A second possibility relates to the level of expression of activating NK receptors because a strict correlation between NCR density and NK cell mediated cytotoxicity has been reported in vitro (15). Indeed, a decreased surface expression of NKp30, NKp46, and NKG2D on cord blood CD56dim NK cells was observed in congenitally infected newborns, in agreement with previous reports of patients infected with human immunodeficiency virus (16) or with acute myelogenous leukemia (17). Because CD56dim NK cells were the main cells involved in NK cytotoxic functions, these alterations in the level of activating NK receptors might contribute to the defective release of GrB in the presence of K562 cells. In addition, the decreased surface expression of NKG2D in congenitally infected newborns might be the result of direct contact with its natural ligands (18). Alternatively, this down-modulation might also be mediated by soluble factors such as transforming growth factor-β (TGF-β), a cytokine known to down-regulate the surface expression of NKp30 and NKG2D (19). Of note, T. cruzi needs to activate the TGF-β signaling pathway to infect cells (20), thus possibly modulating the expression of receptors triggering NK cell activation. Whether the reduced expression of NK cell–activating receptors in infected newborns is induced by exposure to foreign pathogens and could be a way to evade the host innate immune response remains an interesting and open question.

Finally, a third possibility relates to the selective loss of activated CD56bright NK cell subsets in CBMCs of congenitally infected newborns, either due to their migration from the periphery to secondary lymphoid organs or to sites of infection (21,22) or through apoptosis.
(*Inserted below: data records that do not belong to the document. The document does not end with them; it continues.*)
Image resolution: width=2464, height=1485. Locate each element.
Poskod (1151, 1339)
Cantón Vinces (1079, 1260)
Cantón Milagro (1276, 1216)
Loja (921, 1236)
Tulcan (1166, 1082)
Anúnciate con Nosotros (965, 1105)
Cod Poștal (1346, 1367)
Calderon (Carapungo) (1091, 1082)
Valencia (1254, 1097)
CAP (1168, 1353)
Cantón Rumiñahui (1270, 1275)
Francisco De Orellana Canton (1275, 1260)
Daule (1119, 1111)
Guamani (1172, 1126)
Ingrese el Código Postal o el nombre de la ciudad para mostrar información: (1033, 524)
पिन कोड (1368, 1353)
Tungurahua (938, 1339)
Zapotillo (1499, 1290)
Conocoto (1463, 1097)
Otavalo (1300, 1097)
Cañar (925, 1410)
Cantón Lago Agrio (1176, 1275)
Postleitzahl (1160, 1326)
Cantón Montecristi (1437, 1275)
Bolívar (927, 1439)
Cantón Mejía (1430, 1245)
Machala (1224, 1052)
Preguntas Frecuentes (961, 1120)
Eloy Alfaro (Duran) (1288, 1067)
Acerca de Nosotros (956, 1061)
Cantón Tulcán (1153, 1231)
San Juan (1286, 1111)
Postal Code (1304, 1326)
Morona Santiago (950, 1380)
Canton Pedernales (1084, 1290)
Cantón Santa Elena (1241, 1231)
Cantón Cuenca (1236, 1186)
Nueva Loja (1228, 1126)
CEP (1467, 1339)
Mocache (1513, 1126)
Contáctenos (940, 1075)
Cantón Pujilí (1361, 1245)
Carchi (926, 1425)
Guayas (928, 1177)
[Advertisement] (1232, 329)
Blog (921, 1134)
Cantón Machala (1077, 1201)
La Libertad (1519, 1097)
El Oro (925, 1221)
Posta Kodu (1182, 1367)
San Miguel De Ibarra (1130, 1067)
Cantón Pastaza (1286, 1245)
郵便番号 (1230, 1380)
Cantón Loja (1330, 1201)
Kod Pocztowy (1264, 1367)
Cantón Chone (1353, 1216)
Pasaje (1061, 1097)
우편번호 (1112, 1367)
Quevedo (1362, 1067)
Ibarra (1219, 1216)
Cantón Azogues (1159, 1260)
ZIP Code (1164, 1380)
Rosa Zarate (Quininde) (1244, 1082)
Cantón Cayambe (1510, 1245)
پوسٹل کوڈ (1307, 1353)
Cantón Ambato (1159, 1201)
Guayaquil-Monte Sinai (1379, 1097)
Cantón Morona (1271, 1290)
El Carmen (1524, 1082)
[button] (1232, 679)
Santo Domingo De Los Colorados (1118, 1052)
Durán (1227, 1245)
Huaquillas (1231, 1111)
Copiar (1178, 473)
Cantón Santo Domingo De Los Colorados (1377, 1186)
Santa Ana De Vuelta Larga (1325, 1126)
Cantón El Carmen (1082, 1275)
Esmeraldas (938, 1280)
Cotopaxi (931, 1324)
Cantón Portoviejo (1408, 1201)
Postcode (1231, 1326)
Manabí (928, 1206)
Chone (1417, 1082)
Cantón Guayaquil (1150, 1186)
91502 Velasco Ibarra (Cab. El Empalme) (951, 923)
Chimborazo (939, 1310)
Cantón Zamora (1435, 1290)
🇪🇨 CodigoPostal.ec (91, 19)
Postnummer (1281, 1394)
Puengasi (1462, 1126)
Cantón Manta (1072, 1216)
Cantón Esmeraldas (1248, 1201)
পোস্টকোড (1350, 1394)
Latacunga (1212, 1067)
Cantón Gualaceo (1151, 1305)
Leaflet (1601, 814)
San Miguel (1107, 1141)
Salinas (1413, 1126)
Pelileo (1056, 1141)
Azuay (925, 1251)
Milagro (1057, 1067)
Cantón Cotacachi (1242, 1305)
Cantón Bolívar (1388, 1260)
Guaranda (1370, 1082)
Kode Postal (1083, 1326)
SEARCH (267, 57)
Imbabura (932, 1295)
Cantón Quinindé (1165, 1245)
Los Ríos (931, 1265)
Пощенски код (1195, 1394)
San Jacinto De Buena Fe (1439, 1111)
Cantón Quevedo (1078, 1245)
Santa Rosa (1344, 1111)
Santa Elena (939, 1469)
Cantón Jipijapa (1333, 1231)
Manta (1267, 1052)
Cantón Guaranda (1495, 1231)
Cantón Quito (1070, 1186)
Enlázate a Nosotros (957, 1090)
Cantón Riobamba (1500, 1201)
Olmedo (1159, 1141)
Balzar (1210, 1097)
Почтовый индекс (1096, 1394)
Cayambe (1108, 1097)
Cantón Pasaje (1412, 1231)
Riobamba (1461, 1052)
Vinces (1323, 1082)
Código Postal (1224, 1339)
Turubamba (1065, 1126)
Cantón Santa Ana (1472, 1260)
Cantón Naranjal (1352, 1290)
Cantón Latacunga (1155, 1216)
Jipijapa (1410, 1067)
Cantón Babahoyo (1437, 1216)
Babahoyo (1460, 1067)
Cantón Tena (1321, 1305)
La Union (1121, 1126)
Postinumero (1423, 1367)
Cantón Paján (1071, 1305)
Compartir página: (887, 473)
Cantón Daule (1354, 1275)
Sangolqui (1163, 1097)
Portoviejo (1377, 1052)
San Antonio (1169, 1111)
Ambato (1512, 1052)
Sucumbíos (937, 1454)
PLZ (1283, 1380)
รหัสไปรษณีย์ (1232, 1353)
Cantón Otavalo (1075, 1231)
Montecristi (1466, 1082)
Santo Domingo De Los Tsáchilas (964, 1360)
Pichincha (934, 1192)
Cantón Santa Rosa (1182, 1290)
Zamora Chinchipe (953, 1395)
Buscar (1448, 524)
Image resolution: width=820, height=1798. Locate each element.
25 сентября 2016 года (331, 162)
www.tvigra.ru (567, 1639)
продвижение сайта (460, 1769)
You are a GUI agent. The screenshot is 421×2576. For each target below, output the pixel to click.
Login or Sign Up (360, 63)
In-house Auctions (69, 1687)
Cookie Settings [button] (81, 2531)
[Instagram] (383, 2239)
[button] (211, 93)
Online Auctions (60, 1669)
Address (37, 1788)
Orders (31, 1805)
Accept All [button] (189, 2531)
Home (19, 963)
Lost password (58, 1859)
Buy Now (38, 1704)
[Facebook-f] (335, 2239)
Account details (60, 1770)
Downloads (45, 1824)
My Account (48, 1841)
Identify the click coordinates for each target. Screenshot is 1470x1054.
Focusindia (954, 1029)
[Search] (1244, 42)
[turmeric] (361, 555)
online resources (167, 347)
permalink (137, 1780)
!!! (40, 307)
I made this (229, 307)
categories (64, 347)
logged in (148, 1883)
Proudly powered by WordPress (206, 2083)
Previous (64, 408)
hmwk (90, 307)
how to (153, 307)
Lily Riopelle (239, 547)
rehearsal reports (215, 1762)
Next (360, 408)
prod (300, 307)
It has indeed been shown that in vitro stimulation of NK cells by IL-15 or IL-2 + IL12 induces early IFN-γ and tumor necrosis factor-α (TNF-α) production followed by NK cell apoptosis and a decline in cytokine production (23) and that NK cell functions were inhibited after IL-12 priming (24). These data, as well as others obtained in mice (25,26), suggest that fetal NK cells were submitted to a primary activation following in utero infection before their effector functions were down-regulated, as part of a homeostatic control of the NK cell response after an initial peak of activation.

Experimental models have shown that NK cells play a crucial role in immunity against T. cruzi (27). However, the role of NK cells during human T. cruzi infection is still unclear. Indeed, our study is the first to show the ability of T. cruzi to induce IFN-γ production by human adult NK cells. This is consistent with the ability of other parasites to activate these cells (28,29). The low production of IFN-γ by cord blood NK cells following T. cruzi stimulation in vitro may be attributed to their immaturity, as revealed by the high proportion of NK cells positive for CD161 and NKG2A (14) compared with adults. However, we extend these results by showing that in vitro stimulation with live T. cruzi and IL-15 led to higher IFN-γ production by neonatal NK cells. Indeed, in vivo, live parasites are present in congenitally infected newborns, and IL-15, although in lower amounts than in adults, is also produced by cord blood cells (30). Although the direct cytotoxicity of cord blood NK cells against T. cruzi was not investigated in the present work, this indicates that neonatal NK cells, at least as a potential source of IFN-γ, might be involved in early life immunity against intracellular pathogens.

On the other hand, it could be considered that alterations of NK cell function and/or of NCRs and NKG2D expression in M+B+ newborns could have contributed to their susceptibility to congenital infection. However, we have previously shown that congenitally infected newborns were able to generate a parasite-specific CD8 T-cell response (2), arguing against an initial immunodeficiency, like this suggesting that their NK-cell immune response is most likely effective.

In conclusion, the cord blood NK cell response appears to be reduced after congenital transmission of T. cruzi. It remains to clarify whether this impaired NK cell immune response is a physiological result of their early participation in the fetal immune response or whether the presence of live T. cruzi modulates the immune response, which could represent a way for the parasite to improve its survival into the host.